### Task goal
Reproduce exactly the lines from the one that holds "Screen dimensions: 661x523" through the last line of the entries, both ends included, but not the pictures.

### Extracted data
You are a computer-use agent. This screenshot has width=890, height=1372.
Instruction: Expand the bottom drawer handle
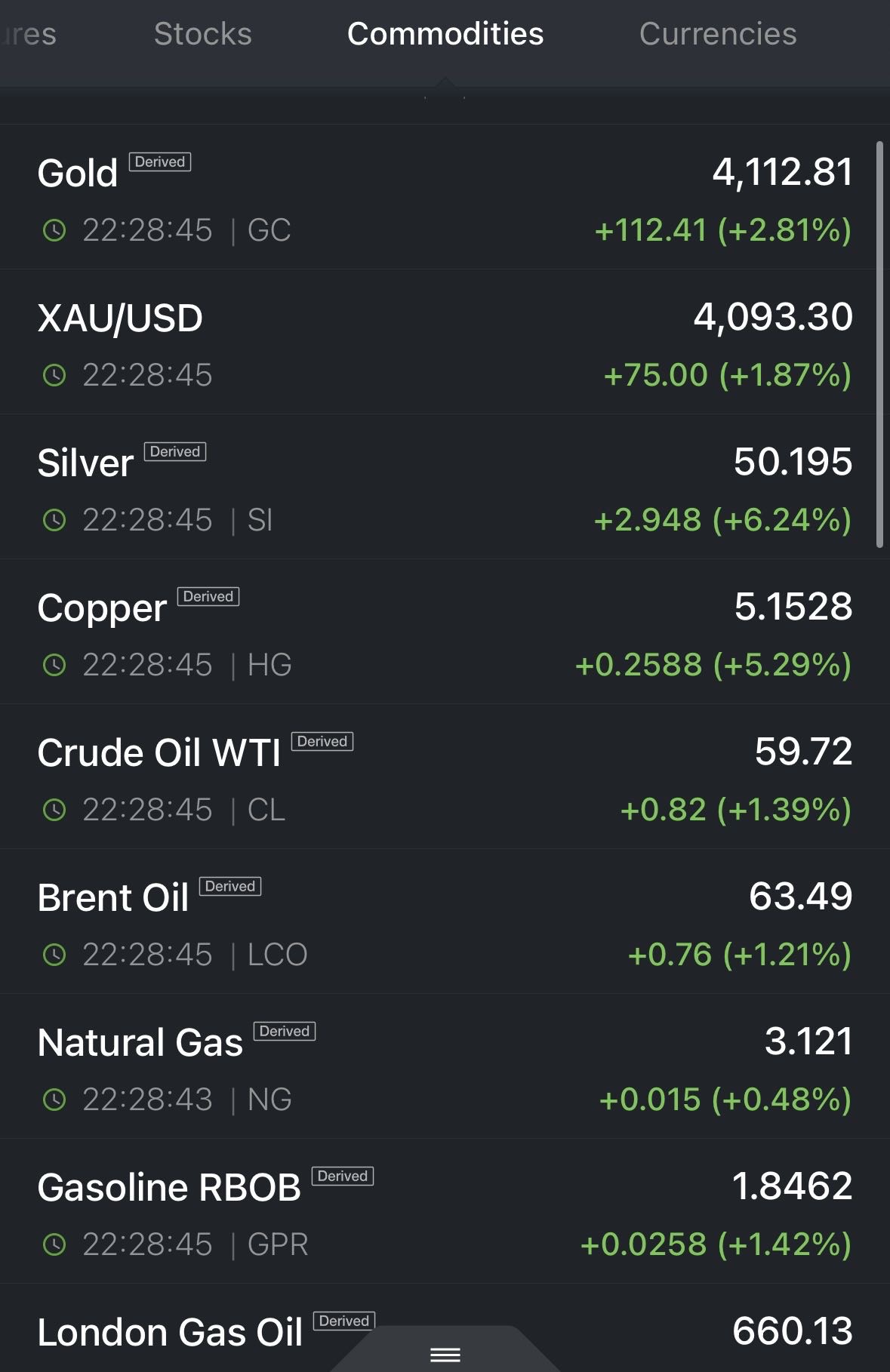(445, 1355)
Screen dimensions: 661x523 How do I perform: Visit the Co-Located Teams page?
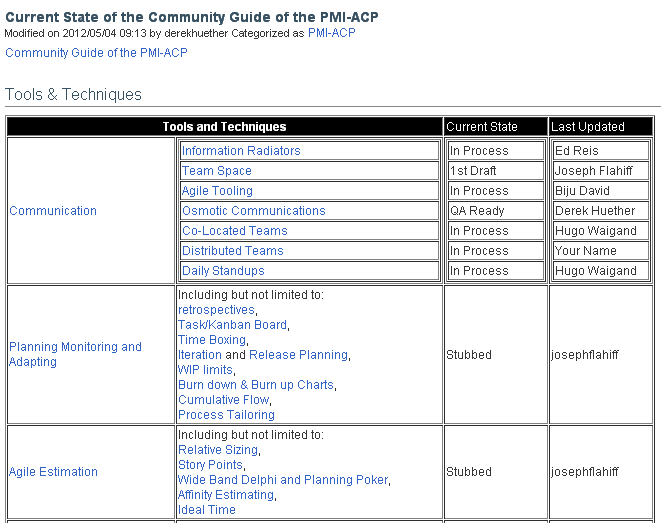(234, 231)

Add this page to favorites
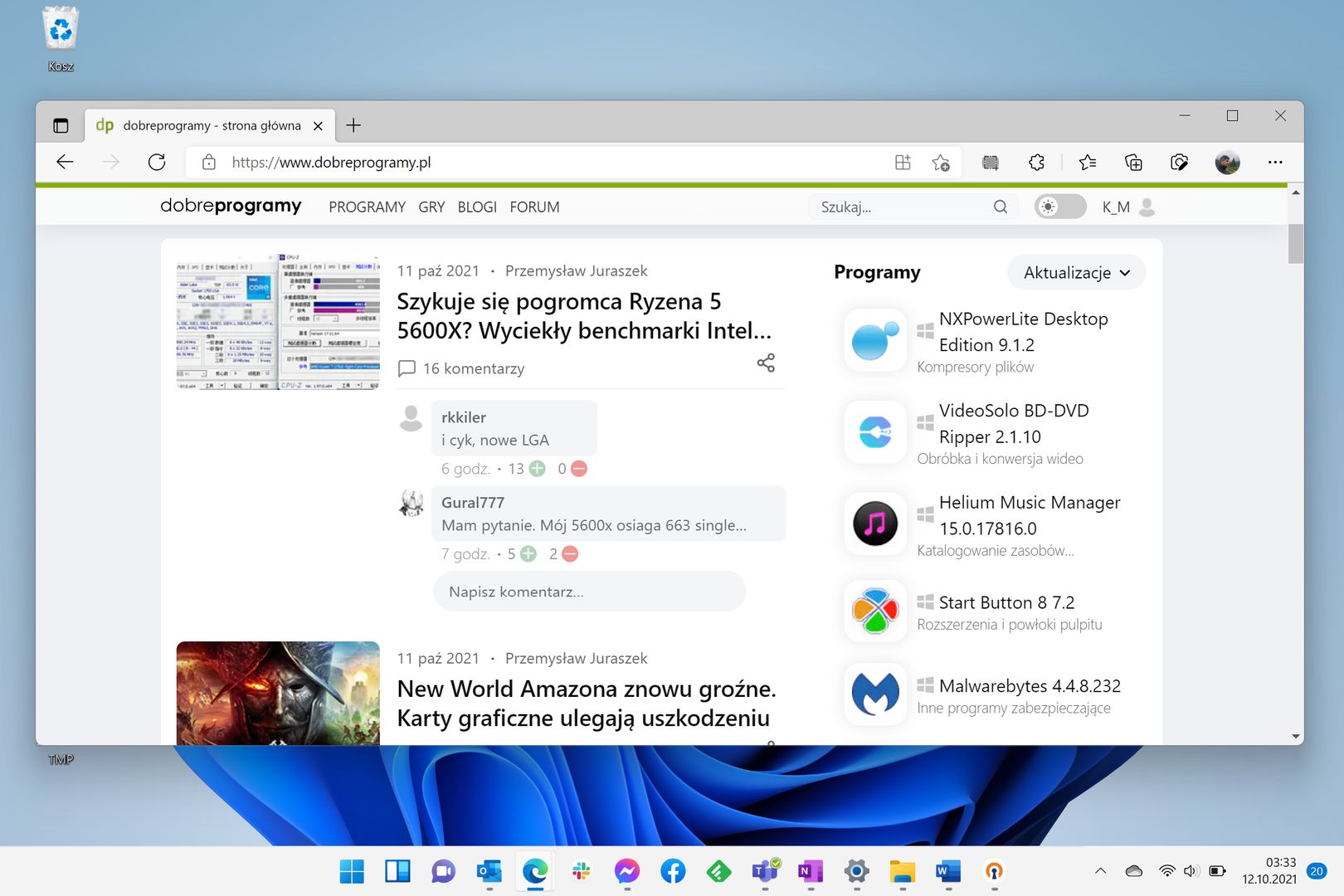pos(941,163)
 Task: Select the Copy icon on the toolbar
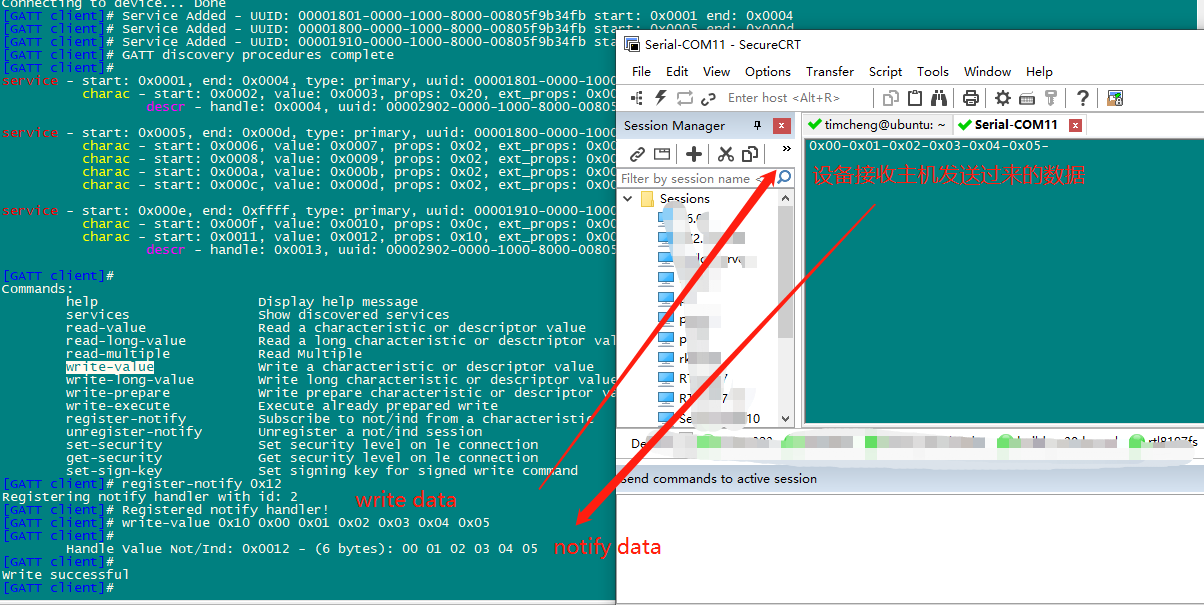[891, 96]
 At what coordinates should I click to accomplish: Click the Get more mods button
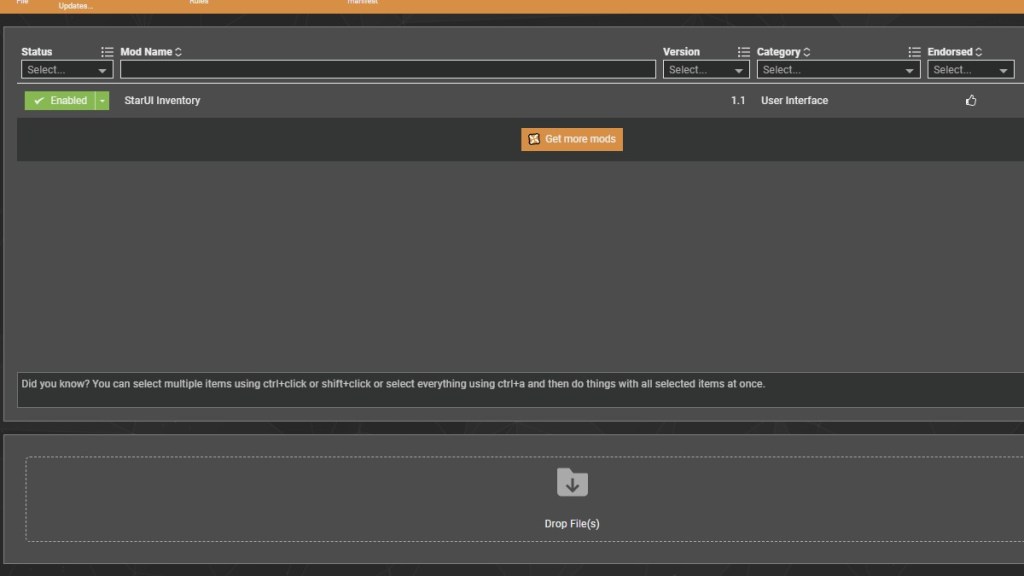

### Written response
Screen dimensions: 661x523 How do I perform: Visit the Co-Located Teams page?
(234, 231)

Add this page to favorites
pos(941,163)
 Task: Select the Copy icon on the toolbar
[891, 96]
 At what coordinates should I click to accomplish: Click the Get more mods button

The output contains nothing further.